Djokovic respinto alla frontiera australiana: il suo ricorso rinviato a lunedì, ma l’esito sembra scontato
di Gaia Piccardi
Il giudice Anthony Kelly ha fissato la nuova udienza al 10 gennaio. Ha anche avvertito gli organizzatori degli Open d’Australia che non è detto comunque che la causa finisca prima dell’inizio del torneo come loro avevano chiesto
Un anno fa se n’era andato da Melbourne da padrone, fresco del nono titolo dell’Australian Open, più di quelli di Roger Federer e Rafa Nadal messi insieme, i rivali che insegue da una vita. Quanto prima ( a meno che non gli dia ragione il giudice Anthony Kelly della corte federale a cui i suoi avvocati si sono appellati e che ha rinviato la causa a lunedì, in tal senso il magistrato ha avvisato gli organizzatori degli Open d’Australia che non è detto che il procedimento finisca prima dell’inizio del torneo) sarà costretto a lasciare l’Australia come un ladro, dopo l’interrogatorio lungo una notte della severissima dogana dell’aeroporto internazionale Tullamarine: documentazione insufficiente a provare l’esenzione dal vaccino obbligatorio per partecipare al primo torneo dello Slam, visto negato, deportazione inevitabile.

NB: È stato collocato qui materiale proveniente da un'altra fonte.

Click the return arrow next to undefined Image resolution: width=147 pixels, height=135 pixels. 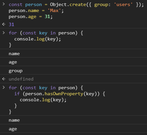point(4,79)
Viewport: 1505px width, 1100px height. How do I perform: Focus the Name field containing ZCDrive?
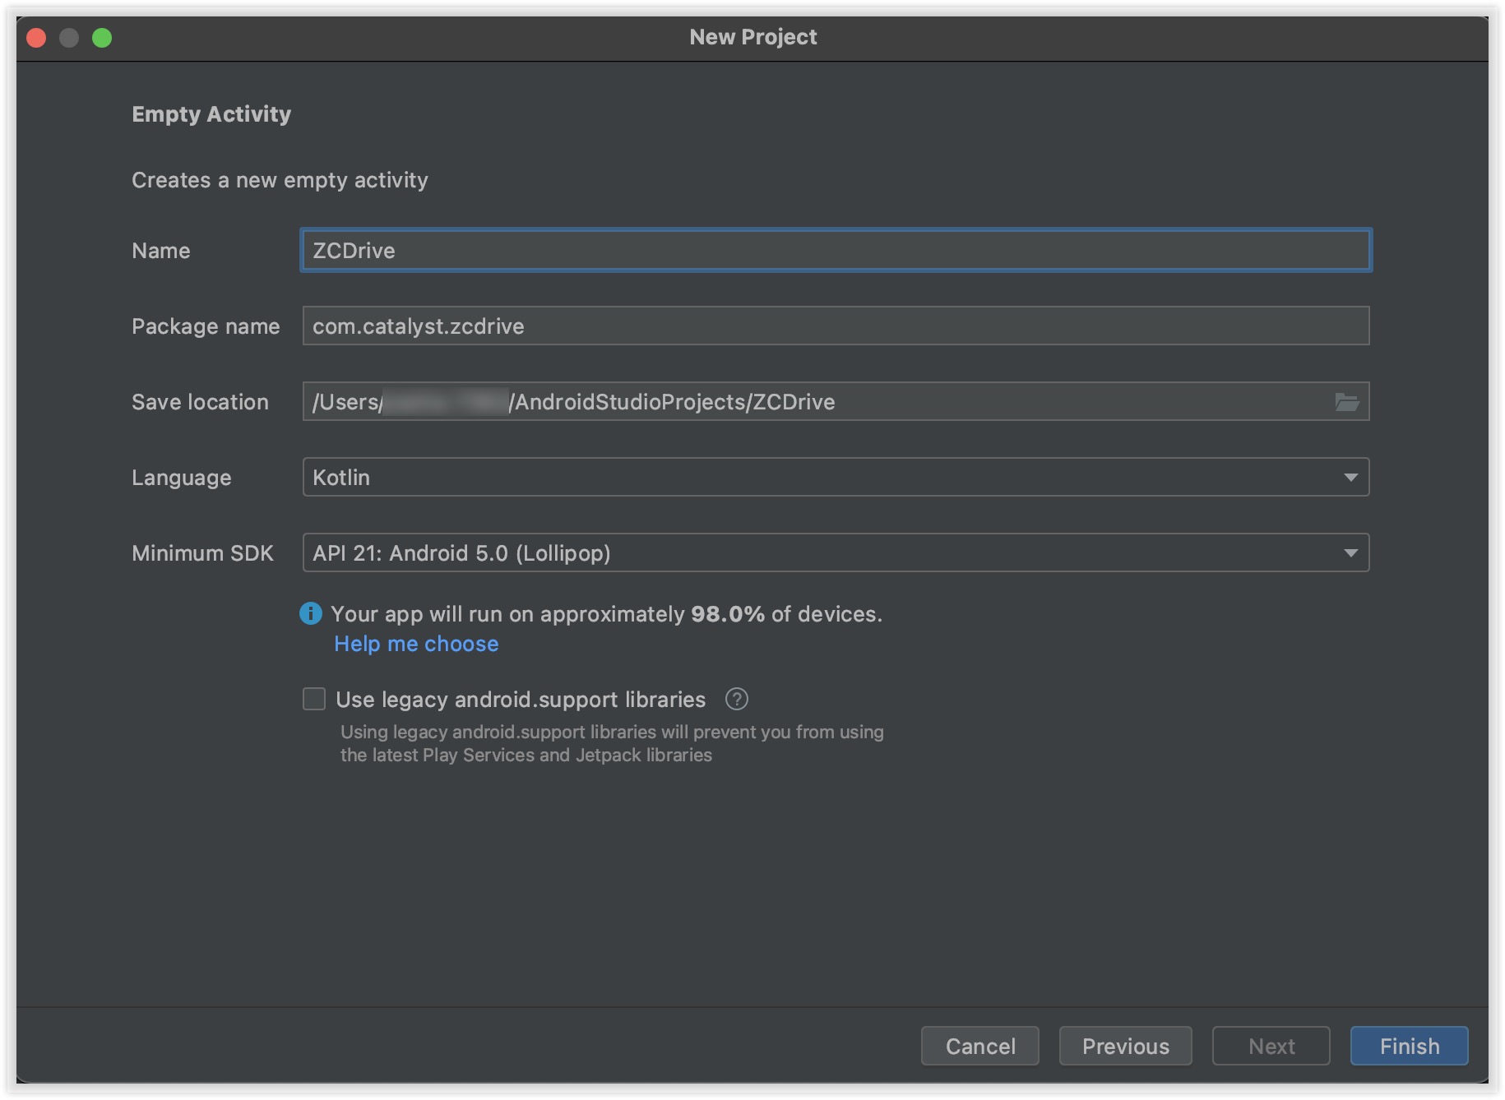836,251
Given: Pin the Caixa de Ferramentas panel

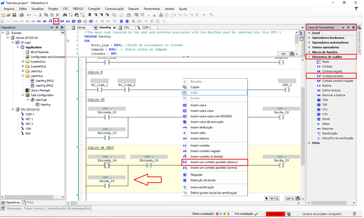Looking at the screenshot, I should point(348,28).
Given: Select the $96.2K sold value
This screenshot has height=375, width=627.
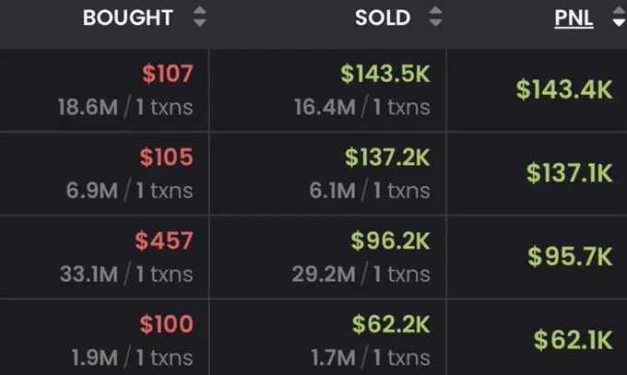Looking at the screenshot, I should 390,241.
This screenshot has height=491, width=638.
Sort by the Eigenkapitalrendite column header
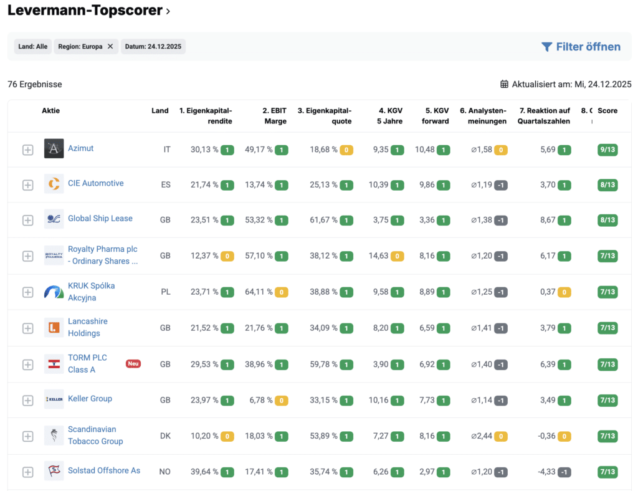coord(206,116)
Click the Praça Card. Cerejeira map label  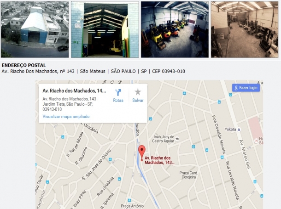tap(189, 175)
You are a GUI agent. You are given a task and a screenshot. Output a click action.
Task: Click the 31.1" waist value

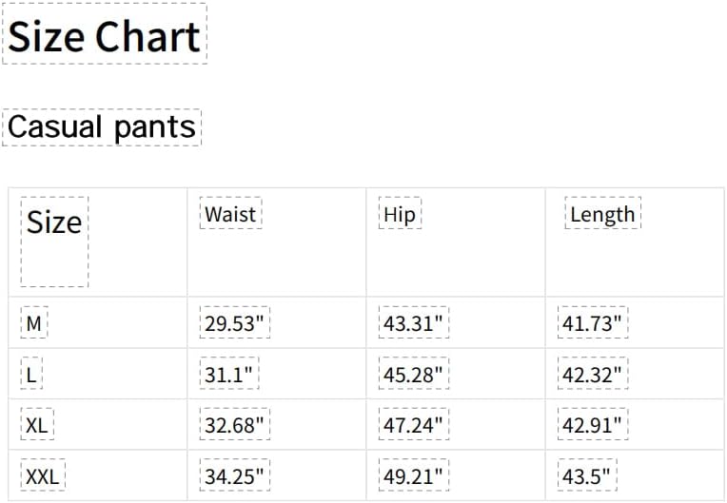[229, 374]

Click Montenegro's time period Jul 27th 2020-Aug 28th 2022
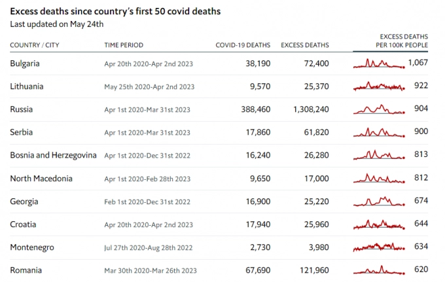coord(148,247)
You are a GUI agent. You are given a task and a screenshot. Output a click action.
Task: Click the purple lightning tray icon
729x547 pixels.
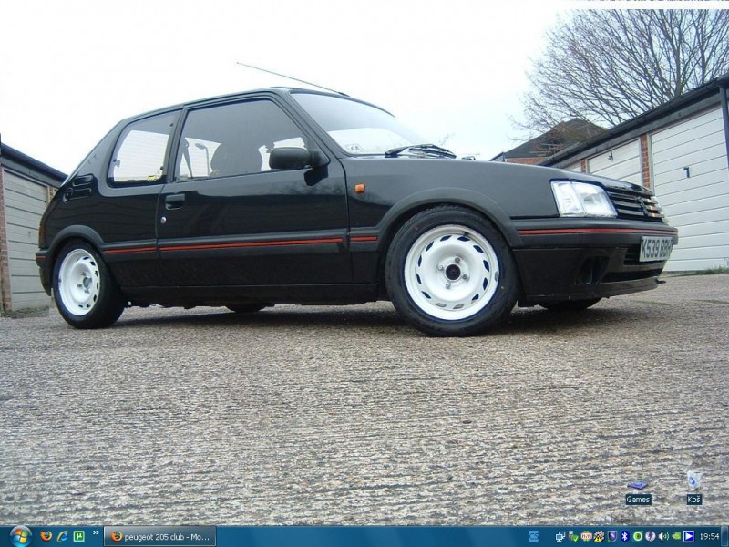coord(650,536)
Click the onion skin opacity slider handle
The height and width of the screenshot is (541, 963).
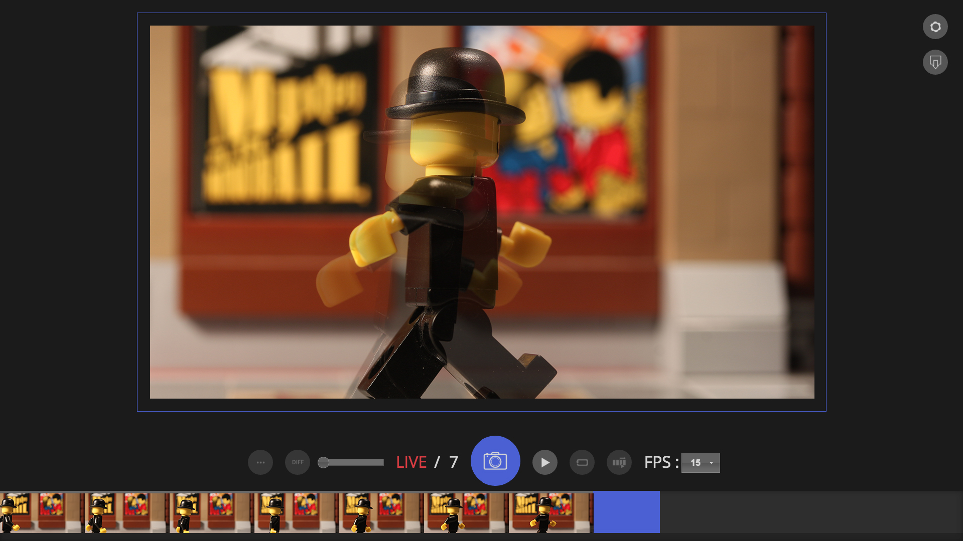(324, 462)
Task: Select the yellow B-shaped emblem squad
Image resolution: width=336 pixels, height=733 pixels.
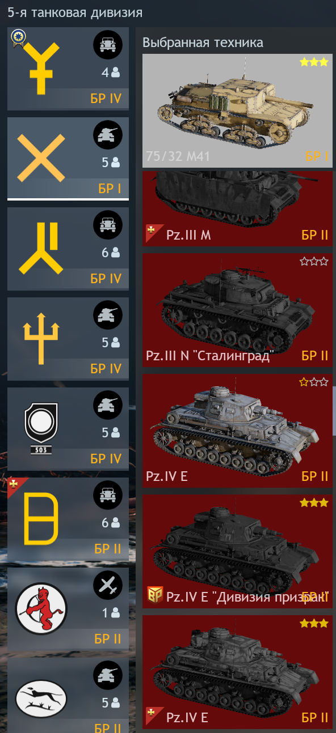Action: (68, 519)
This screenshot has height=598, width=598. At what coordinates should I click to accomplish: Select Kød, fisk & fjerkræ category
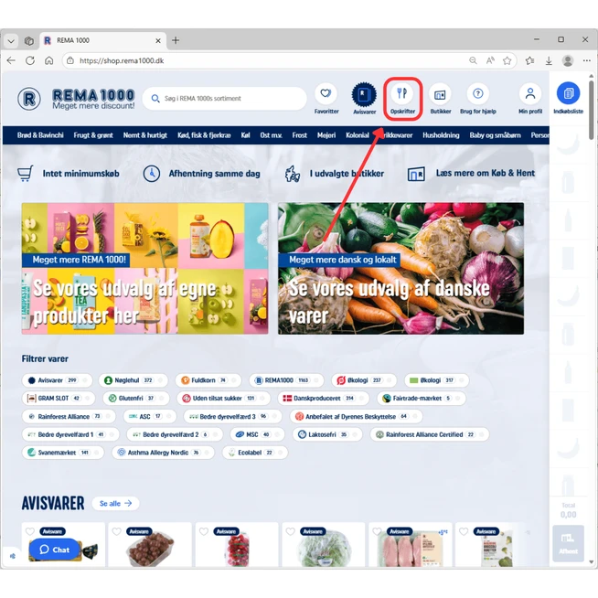(x=204, y=135)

Fuoriclasse del tennis con la straordinaria capacità di mettersi nei guai, Novak Djokovic è rimasto prigioniero di un conflitto di competenza tra governo federale dello Stato di Victoria, la cui capitale è Melbourne, e governo australiano centrale, nessuno dei quali voleva prendersi la responsabilità di ammettere un cittadino serbo di 34 anni con 20 Slam a carico, abbottonatissimo sul suo status vaccinale, nel Paese reduce da 262 giorni consecutivi di lockdown. Prima di scoprire che lo staff del re del tennis aveva chiesto un visto d’entrata sbagliato e che l’esenzione medica ottenuta da Tennis Australia non aveva gambe su cui reggersi. Una figura barbina interplanetaria, un danno d’immagine incalcolabile, una leggerezza inaudita da parte di un super professionista dello sport. Pensava che la parte difficile del viaggio down under, dove il 17 gennaio scatta l’Australian Open, fosse stata procurarsi il via libera dall’obbligo del vaccino, il Djoker, la legge è uguale per tutti ma ha maglie larghe per pochi: delle 26 richieste di «medical exemption» ricevute da Tennis Australia e affidate alla valutazione di una doppia commissione medica, solo una manciata erano state accettate, inclusa quella di Djokovic, motivata — è una supposizione, in assenza di patologie in corso, condizioni mediche acute e reazioni allergiche alla prima dose (il campione serbo si è sempre dichiarato no vax) — dall’aver avuto il Covid negli ultimi sei mesi, dopo essere rimasto contagiato già nel giugno 2020, quando aveva organizzato uno scellerato torneo itinerante che aveva acceso un focolaio nei Balcani.